A BPX5 capillary column (30 m x 0.25 mm i.d., film thickness 0.25 µm; Scientific Instrument
Service, Inc., Ringoes, NJ, USA) was employed. The column temperature program was
similar to that of the GC-MS above. The flow rate was 1 mL min -1 and 1 µL of the yam extract was injected. The split ratio between the FID detector
and the sniffing port was 1:1. Sniffing was conducted through a sniffing cone by three
trained panellists that presented normalized responses.

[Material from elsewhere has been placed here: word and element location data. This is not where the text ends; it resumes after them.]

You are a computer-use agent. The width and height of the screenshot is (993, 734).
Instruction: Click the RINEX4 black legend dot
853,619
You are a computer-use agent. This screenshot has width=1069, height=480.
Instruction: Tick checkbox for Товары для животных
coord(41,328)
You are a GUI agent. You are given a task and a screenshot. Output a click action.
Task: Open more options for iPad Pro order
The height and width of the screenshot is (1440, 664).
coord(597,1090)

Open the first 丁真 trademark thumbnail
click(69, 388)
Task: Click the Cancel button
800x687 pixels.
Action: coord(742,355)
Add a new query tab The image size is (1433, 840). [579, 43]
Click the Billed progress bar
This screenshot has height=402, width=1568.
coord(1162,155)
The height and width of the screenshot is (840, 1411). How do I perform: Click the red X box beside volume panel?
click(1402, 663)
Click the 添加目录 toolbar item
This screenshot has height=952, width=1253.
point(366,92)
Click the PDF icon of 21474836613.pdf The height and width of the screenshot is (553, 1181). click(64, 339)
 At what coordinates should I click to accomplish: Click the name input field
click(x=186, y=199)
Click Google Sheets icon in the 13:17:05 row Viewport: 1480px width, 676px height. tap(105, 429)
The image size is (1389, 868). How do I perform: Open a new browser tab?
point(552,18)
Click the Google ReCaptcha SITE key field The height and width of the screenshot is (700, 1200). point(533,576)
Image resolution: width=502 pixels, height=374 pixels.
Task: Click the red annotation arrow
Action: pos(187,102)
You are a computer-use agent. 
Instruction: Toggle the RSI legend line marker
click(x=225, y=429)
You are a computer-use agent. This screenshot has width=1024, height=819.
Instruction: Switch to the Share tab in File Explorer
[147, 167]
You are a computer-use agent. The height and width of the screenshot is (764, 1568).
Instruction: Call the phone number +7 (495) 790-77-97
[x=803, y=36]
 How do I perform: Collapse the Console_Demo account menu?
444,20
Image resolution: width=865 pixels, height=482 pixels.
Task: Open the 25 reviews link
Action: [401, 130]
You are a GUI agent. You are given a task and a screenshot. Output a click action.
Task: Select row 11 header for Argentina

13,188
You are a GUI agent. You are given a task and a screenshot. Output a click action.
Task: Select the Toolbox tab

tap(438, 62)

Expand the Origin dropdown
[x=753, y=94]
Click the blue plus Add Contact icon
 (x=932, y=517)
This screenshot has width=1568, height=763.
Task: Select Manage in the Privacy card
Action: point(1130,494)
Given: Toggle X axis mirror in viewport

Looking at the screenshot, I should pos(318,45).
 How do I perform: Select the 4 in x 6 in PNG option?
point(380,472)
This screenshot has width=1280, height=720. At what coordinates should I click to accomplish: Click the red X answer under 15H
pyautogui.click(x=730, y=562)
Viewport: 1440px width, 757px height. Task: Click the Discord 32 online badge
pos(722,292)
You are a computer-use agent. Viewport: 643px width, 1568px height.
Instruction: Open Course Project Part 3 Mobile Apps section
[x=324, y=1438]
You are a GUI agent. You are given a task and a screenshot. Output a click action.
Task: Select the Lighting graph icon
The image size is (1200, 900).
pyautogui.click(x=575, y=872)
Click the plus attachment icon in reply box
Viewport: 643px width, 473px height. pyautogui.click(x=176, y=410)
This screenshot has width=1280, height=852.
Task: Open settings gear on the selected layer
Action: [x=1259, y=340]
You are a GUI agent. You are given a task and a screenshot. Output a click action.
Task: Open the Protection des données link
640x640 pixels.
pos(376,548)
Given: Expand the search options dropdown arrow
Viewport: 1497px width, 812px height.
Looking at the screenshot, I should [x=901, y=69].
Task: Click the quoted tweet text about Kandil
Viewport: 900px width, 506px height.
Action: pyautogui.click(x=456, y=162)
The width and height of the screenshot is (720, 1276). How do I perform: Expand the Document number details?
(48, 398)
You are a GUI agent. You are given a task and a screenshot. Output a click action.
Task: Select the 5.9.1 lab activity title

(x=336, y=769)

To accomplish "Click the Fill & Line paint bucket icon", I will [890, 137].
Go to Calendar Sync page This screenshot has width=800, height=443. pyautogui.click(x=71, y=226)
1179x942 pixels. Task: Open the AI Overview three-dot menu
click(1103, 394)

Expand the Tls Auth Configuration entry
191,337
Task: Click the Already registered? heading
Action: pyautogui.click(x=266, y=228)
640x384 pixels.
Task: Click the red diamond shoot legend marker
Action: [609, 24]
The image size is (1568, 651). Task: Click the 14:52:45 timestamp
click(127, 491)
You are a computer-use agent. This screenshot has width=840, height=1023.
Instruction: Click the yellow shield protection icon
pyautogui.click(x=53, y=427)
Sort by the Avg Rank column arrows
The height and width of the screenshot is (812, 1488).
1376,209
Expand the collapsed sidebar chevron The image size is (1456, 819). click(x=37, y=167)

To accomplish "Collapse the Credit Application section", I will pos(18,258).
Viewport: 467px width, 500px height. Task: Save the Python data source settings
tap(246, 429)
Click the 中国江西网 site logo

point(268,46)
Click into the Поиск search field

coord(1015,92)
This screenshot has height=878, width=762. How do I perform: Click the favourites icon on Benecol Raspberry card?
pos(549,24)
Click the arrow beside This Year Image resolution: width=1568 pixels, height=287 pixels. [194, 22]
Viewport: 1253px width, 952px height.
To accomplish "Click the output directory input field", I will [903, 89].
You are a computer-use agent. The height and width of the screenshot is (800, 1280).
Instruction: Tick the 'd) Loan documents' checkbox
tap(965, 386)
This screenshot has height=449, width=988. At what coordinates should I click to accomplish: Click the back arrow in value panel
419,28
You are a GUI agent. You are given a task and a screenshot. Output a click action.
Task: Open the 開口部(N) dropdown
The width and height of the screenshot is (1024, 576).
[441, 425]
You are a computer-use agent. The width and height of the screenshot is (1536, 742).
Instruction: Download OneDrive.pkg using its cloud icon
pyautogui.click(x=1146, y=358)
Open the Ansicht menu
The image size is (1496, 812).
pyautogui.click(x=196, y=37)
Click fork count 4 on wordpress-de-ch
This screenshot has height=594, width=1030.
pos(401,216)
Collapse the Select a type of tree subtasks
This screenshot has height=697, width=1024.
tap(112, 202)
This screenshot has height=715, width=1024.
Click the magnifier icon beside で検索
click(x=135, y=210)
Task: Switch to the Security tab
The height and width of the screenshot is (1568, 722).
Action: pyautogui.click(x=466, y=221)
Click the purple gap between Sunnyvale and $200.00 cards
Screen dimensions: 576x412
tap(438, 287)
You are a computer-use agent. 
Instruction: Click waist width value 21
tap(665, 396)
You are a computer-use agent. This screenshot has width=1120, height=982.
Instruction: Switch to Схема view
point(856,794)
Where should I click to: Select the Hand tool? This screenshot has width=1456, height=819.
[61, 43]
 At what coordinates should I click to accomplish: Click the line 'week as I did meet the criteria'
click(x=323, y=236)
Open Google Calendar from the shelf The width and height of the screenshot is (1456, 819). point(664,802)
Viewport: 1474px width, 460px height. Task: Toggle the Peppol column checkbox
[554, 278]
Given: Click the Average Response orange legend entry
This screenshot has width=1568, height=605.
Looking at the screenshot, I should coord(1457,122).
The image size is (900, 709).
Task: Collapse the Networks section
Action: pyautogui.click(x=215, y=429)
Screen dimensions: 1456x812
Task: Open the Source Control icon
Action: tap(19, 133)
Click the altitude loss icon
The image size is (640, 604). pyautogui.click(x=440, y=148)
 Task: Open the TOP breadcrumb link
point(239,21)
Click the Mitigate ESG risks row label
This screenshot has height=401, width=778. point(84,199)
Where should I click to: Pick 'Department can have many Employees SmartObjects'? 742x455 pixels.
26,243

Aroma extract dilution analysis (AEDA) was employed in establishing the contribution
of each aroma compound to the overall flavour of the roasted yam. The extract was
diluted stepwise with dichloromethane (1:1, v/v) and sniffing of dilutions was continued
until no odour could be detected by sniffers [31]. The last dilution step in which
an aroma compound was sniffed is referred to as the flavour dilution (FD) factor of
the compound [32].
Anti-oxidative activity of volatile compounds
The anti-oxidative activities of the selected aroma compounds were tested according
to the method reported by Yangimoto, Lee, Ochi & Shibamoto [28]. Nine volatile compounds
(4 furans, 2 pyrroles, and 3 pyrazines) with appreciable concentrations in the roasted
yam (Table 2) and previously identified as potential anti-oxidants in roasted coffee
[5] were further quantified by calibration curves to determine their concentrations
in the roasted yam. Standard solutions of each selected volatile compound were analysed
at five levels of concentrations and their chromatographic areas were plotted against
concentration. The coefficients of linearity for the calibration curves were R2 >0.98. Pure reference standards at concentrations equivalent to those of the selected
volatiles found in the roasted yam and at 5, 10, 20, and 50 fold of the initial concentration
found in the roasted yam (Table 2) were prepared. Each reference standard was added
to 2 mL of dichloromethane solution of hexanal (3 mg mL -1) containing 0.2 mg mL -1 of undecane (internal standard) in a 20 mL vial. The sealed vial was heated at 60
o C for 10 min to initiate oxidation reaction of the mixture within the sealed vial.
Analysis of inhibition of aroma compounds toward hexanal was carried out by purging
the headspace of the vial with pure air (1.5 L min -1, 2 s) every 24 h for the first 10 days. The inhibition of aroma compounds toward
hexanal was monitored by gas chromatography (GC) at 5-days interval for 30 days.